Par un jugement n° 2205717 du 30 décembre 2022, le tribunal administratif de Montpellier a rejeté sa demande.
Procédure devant la cour :
Par une requête, enregistrée le 26 janvier 2023, Mme B... épouse C..., représentée par Me Bautès, demande à la cour :
1°) d'annuler ce jugement ;
2°) d'annuler l'arrêté du 6 octobre 2022 du préfet de l'Hérault ;
3°) d'enjoindre au préfet de l'Hérault de lui délivrer un titre de séjour à compter de la notification de la décision à intervenir, si besoin sous astreinte, ou, subsidiairement, d'enjoindre au préfet de procéder au réexamen de sa situation administrative dans le délai de quinze jours et sous la même astreinte ;
4°) de mettre à la charge de l'Etat la somme de 1 800 euros sur le fondement de l'article L. 761-1 du code de justice administrative.
Elle soutient que :
Sur la décision portant refus de séjour :
- elle est entachée d'une erreur de droit concernant l'obligation d'un visa court séjour mention " ascendant à charge " ;
- elle est entachée d'une erreur d'appréciation au regard de l'article 7 bis b) de l'accord franco-algérien ;
- elle est entachée d'une erreur d'appréciation au regard de l'article 6-5 du même accord ;
- elle porte une atteinte excessive à son droit au respect de sa vie privée et familiale en violation de l'article 8 de la convention européenne de sauvegarde des droits de l'homme et des libertés fondamentales ;
Sur la décision portant obligation de quitter le territoire français :
- elle est privée de base légale en raison de l'illégalité de la décision portant refus de séjour ;
- elle méconnaît l'article 8 de la convention européenne de sauvegarde des droits de l'homme et des libertés fondamentales.
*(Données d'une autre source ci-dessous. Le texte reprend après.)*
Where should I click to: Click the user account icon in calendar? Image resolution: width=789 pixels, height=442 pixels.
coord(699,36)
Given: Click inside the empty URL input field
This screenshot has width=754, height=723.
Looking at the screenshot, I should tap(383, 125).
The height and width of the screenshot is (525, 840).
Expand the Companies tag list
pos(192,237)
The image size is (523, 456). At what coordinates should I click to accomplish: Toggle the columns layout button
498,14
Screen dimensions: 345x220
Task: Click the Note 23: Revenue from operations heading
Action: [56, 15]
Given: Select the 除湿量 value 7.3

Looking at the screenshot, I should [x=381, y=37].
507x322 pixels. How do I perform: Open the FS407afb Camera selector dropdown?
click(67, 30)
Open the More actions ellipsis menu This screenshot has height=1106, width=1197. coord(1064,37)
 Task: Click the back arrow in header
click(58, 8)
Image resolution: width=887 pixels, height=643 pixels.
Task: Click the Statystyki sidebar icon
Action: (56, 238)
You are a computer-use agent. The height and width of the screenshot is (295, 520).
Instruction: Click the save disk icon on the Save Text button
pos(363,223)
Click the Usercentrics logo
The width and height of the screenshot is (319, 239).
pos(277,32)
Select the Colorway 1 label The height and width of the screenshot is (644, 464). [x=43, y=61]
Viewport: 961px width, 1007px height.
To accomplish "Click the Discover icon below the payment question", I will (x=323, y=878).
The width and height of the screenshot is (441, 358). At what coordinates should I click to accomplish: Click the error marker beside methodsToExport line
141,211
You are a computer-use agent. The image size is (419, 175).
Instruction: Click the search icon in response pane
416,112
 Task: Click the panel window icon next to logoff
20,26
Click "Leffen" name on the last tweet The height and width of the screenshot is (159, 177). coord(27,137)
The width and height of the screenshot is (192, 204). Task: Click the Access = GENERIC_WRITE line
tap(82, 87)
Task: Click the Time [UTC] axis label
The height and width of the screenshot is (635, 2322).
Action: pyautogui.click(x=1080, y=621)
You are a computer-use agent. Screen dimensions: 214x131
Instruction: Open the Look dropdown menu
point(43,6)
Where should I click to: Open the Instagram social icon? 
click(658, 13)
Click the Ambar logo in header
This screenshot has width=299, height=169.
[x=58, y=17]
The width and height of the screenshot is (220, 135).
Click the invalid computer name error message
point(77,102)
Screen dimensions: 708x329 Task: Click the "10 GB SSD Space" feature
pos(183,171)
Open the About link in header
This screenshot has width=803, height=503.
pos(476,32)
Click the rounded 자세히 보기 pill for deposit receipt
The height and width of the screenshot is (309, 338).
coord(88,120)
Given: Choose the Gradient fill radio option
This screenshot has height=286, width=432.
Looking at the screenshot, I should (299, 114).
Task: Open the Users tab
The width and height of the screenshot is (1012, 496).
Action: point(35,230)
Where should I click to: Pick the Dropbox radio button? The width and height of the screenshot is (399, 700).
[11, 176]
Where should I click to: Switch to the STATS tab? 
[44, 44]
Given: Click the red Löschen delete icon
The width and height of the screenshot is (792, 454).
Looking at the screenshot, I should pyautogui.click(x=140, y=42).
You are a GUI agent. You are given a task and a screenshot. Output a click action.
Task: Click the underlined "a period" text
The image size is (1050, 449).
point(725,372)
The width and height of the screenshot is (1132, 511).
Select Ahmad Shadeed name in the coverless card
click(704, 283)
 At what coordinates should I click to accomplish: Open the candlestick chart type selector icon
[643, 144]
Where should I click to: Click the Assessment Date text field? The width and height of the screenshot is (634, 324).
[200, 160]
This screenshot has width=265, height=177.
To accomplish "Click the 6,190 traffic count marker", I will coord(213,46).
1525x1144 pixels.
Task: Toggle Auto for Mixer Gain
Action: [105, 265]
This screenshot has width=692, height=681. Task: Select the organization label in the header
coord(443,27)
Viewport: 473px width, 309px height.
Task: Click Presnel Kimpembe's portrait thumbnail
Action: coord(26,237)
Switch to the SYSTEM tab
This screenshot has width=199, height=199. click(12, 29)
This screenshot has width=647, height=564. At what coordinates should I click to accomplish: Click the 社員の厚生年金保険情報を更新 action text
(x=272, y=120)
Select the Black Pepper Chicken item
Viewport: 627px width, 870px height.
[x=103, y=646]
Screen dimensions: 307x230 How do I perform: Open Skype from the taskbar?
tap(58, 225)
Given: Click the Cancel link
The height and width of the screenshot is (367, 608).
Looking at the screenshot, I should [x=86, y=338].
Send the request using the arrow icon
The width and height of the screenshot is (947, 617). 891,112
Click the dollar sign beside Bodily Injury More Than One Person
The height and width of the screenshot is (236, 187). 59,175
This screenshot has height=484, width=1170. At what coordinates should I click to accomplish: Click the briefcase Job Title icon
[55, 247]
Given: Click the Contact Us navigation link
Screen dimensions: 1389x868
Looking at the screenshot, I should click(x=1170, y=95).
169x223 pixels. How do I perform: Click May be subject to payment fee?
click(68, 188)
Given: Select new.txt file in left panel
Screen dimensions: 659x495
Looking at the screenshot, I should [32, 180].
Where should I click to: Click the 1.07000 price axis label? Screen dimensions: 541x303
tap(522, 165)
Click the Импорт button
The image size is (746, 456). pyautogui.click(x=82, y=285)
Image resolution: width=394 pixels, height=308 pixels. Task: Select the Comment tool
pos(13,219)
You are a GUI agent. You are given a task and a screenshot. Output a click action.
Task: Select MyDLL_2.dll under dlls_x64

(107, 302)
Par un mémoire en défense, enregistré le 30 mai 2023, le préfet de l'Hérault conclut au rejet de la requête.
Il soutient qu'il entend reprendre les moyens de défense exposés en première instance.
Par ordonnance du 31 mai 2023, la clôture d'instruction a été fixée au 21 juin 2023.
Vu les autres pièces du dossier.
Vu :
- la convention européenne de sauvegarde des droits de l'homme et des libertés fondamentales ;
- l'accord franco-algérien du 27 décembre 1968 modifié ;
- le code de l'entrée et du séjour des étrangers et du droit d'asile ;
- le code de justice administrative.
Le président de la formation de jugement a dispensé le rapporteur public, sur sa proposition, de prononcer des conclusions à l'audience.
Les parties ont été régulièrement averties du jour de l'audience.
A été entendu au cours de l'audience publique le rapport de M. Chabert, président.
Considérant ce qui suit :
1. Mme B... épouse C..., née le 18 novembre 1953, de nationalité algérienne, a sollicité le 17 janvier 2022 la délivrance d'un premier certificat de résidence algérien d'une durée de dix ans en tant qu'" ascendant à charge de français ". Par un arrêté du 6 octobre 2022, le préfet de l'Hérault a rejeté sa demande et l'a obligée à quitter le territoire dans un délai de trente jours en fixant le pays de destination. Par la présente requête, Mme B... épouse C... relève appel du jugement du 30 décembre 2022 par lequel le tribunal administratif de Montpellier a rejeté sa demande d'annulation de cet arrêté.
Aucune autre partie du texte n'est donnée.